Holistic Revision Tracking: A Better Version Control System for C Programs

2025-06-30
8 minutes

This is a copy of my 2025 Sigbovik paper. I thought I’d also put it on my website for people who dislike PDFs. For those who don’t know, Sigbovik is meant for satirical papers.

I’ve also had to change some things to port it over to markdown. Sorry!

Abstract

According to JetBrain’s 2023 developer ecosystem survey, 87% of developers use Git to track revisions in their program [1]. While Git’s model is powerful, it has a steep learning curve for new users, owing to its complexity. In this paper, we demonstrate the Holistic Revision Tree (HRT), an alternative version control system which takes advantage of the C preprocessor to encode multiple versions of a program in a single file. We will show how HRT makes you a better programmer by simplifying version control and sharing code with others.

Background

While Git’s distributed workflow is appealing to many developers [2], it must be acknowledged that a significant factor in Git’s ongoing dominance is due to vendor-lock in. Popular software forges such as GitHub and integrated development environments offer built-in tooling for Git, and not for other version control systems. In addition, many developers are already familiar with Git, and aren’t willing to spend the time needed to learn a new system. Because of this, many alternative version control systems are forced to offer Git compatibility. For any new version control system to challenge Git’s tyrannical rule, it must take advantage of universal software features, and have a very shallow learning curve.

The C Preprocessor

The C preprocessor is a filter applied to C source code before they are compiled [3]. This is most commonly used to include header files in a source file with the syntax #include "filename.h". More importantly for us, it can be used to conditionally compile code. The following example will print “TRUE” when compiled and executed, and the else branch will be excluded entirely from the compiled program:

#include <stdio.h>

int main() {
#if 1 + 1 == 2
        printf("TRUE\n");
#else
        printf("FALSE\n");
#endif
}

This can be taken further by defining variables at compilation. For example, we can define the variable VERSION to be equal to 0 or 1 when compiling by using gcc -DVERSION=0 or gcc -DVERSION=1, respectively. This definition will cause the respective branch to be compiled, while the other is filtered out.

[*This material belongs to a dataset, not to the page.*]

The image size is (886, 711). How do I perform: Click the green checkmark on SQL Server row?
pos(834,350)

Using this technology, we can store multiple revisions of a program in the same file.

#include <stdio.h>

int main() {
#if VERSION >= 1
        printf("Hello, Universe!\n");
#else
        printf("Hello, World!\n");
#endif
}

To allow users to compile without manually specifying a version, this block can be added to the top of the file:

#ifndef VERSION
#define VERSION 1
#endif

These lines will define VERSION to 1 (the latest version in our example) if it is not already defined. By updating the central line with each update, it can be assured that users will get the newest version.

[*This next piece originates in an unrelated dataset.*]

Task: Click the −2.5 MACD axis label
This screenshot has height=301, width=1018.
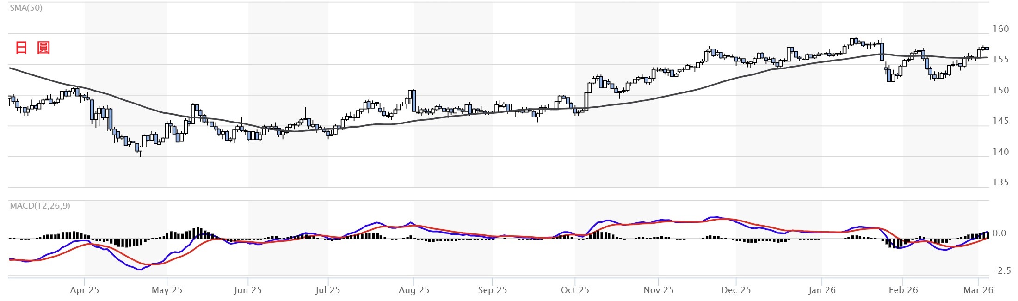Action: 1001,271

By using these features of the C preprocessor, the entire revision history of a C file can be stored without any external metadata. While this is powerful, as will be elaborated later, we must accept that editing a program in this manner is very cumbersome. Thus, we must sacrifice a small amount of our method’s ideological purity and actually write code instead of just thinking about it.

Introducing HRT

The Holistic Revision Tree methodology relies on two core files:

  1. The Tree – A file containing every revision of the program merged into one file.
  2. The Work File – A file containing one single revision of the program extracted from the tree, without any conditional compilation.

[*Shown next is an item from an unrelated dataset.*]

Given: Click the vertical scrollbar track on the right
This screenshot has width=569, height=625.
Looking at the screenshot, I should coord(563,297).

The program consists of two commands:

  1. checkout – Extract a specific revision from the tree file into a work file.
  2. commit – Combine a modified revision in a work file back into the tree as a new version.

These commands are named the same as they would be in Git, to aid in adoption.

Methodology

The program uses an LL parser [4] to parse the relevant preprocessor directives in the C programming language. Thanks to some public domain code from nullprogram.com, the C string-handling code necessary was somewhat bearable [5].

Checkout

When checking out a revision from the tree, the program evaluates any #if statements involving the VERSION variable to decide whether or not to include its block of code.

Commit

The commit process first creates a work file from the tree of the latest version, which is determined by the version header. While doing this, the program creates a map from line numbers in the work file to line numbers in the tree file.

It then calls diff, a standard UNIX command line utility to compare text files, to compare the provided and generated work-file. This produces a list of changes written by the developer to the work file. The output of diff is parsed [6], and the changes made to the work file are spliced into the tree file.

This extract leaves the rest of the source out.